Task: Nothing but a number belongs in the answer: the count of lines below that contain the word "will".

(Collected data)

* * * * * * * * *

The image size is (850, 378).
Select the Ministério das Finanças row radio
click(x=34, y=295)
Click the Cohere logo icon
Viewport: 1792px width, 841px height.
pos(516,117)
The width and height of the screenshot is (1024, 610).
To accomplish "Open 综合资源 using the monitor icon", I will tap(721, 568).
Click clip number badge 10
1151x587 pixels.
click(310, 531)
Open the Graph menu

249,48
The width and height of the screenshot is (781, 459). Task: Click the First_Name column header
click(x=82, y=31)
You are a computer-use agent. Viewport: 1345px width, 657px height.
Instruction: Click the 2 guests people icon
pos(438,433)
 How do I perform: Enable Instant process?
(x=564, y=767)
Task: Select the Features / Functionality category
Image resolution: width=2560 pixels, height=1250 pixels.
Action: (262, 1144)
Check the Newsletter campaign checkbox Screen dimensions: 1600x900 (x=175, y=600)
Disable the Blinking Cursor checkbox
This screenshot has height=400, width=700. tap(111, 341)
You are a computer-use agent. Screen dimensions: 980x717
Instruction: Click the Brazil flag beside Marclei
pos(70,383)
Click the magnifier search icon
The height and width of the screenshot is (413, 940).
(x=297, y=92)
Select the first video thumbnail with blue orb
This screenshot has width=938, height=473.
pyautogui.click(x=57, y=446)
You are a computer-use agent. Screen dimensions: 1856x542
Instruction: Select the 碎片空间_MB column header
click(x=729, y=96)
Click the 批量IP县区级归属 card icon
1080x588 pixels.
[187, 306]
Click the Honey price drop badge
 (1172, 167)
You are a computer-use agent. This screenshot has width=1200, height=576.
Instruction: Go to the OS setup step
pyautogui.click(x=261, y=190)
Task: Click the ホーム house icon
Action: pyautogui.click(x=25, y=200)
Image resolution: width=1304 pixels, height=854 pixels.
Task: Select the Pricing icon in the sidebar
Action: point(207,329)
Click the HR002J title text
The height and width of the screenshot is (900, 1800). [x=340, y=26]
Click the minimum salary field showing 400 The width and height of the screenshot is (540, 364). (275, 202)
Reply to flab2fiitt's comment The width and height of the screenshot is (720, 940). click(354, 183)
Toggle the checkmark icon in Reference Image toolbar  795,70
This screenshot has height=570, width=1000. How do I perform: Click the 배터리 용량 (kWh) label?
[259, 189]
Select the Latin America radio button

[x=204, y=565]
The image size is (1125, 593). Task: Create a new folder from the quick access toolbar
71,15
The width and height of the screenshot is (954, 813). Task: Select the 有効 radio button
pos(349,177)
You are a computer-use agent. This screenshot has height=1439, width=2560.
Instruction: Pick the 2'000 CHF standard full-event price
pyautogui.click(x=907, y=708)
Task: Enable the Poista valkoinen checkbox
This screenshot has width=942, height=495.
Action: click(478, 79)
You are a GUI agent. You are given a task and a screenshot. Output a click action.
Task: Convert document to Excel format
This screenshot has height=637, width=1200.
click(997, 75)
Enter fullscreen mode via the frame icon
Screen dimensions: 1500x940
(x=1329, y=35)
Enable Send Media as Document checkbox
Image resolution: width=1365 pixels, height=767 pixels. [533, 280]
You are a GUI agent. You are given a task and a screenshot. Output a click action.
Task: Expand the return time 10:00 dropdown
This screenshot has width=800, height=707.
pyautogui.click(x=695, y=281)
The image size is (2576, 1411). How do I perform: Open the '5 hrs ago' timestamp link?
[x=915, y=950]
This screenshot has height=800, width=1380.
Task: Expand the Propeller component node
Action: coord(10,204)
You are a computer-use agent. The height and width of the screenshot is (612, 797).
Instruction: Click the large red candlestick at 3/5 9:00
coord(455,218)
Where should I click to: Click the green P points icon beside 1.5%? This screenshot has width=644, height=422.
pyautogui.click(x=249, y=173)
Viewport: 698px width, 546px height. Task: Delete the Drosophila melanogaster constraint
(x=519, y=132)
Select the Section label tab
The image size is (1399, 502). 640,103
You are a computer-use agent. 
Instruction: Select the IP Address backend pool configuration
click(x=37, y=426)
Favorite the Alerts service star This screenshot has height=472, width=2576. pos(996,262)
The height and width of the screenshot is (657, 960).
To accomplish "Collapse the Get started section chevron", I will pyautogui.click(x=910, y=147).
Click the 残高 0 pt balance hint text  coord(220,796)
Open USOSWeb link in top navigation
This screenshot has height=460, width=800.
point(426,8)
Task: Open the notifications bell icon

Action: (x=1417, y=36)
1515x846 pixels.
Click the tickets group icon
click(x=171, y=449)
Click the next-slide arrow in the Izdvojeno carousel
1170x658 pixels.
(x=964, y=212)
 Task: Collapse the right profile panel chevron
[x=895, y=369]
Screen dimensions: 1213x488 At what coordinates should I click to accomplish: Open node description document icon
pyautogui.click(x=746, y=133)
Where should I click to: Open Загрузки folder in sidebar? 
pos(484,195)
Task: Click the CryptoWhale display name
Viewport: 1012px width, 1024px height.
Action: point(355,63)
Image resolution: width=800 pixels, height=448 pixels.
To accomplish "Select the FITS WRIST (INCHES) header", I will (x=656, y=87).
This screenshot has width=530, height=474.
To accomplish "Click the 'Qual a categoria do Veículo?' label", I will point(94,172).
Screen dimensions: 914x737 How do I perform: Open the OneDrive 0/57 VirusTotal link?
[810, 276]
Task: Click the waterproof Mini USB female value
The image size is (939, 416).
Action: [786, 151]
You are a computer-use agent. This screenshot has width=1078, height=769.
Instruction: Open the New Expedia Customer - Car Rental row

* * * * * * * * *

Answer section: 4